> [Instruction] Recast the listing below as a numbered list, covering only the stretch from the line that contains "At what coordinates should I click to accomplish: Jump" through the line that contains "tap(28, 100)" and leaving out any blank lines.

> [Data supplied]
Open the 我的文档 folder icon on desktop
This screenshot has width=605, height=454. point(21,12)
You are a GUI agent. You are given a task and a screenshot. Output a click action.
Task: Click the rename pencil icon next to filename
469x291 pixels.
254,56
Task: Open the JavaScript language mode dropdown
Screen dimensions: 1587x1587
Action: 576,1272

==

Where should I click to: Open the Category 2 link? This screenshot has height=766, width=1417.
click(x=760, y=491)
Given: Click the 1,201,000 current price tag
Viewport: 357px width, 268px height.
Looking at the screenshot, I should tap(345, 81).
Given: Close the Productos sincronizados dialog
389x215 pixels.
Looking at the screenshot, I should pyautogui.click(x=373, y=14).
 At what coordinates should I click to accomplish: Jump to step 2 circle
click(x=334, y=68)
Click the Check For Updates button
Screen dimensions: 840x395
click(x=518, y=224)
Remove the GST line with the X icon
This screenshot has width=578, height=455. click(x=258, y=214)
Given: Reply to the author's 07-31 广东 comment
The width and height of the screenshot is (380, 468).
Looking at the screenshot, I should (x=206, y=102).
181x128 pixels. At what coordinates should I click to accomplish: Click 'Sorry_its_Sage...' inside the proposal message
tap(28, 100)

> [Result for this exercise]
1.  At what coordinates should I click to accomplish: Jump to step 2 circle
2. click(x=334, y=68)
3. Click the Check For Updates button
4. Screen dimensions: 840x395
5. click(x=518, y=224)
6. Remove the GST line with the X icon
7. This screenshot has width=578, height=455. click(x=258, y=214)
8. Given: Reply to the author's 07-31 广东 comment
9. The width and height of the screenshot is (380, 468).
10. Looking at the screenshot, I should (x=206, y=102).
11. 181x128 pixels. At what coordinates should I click to accomplish: Click 'Sorry_its_Sage...' inside the proposal message
12. tap(28, 100)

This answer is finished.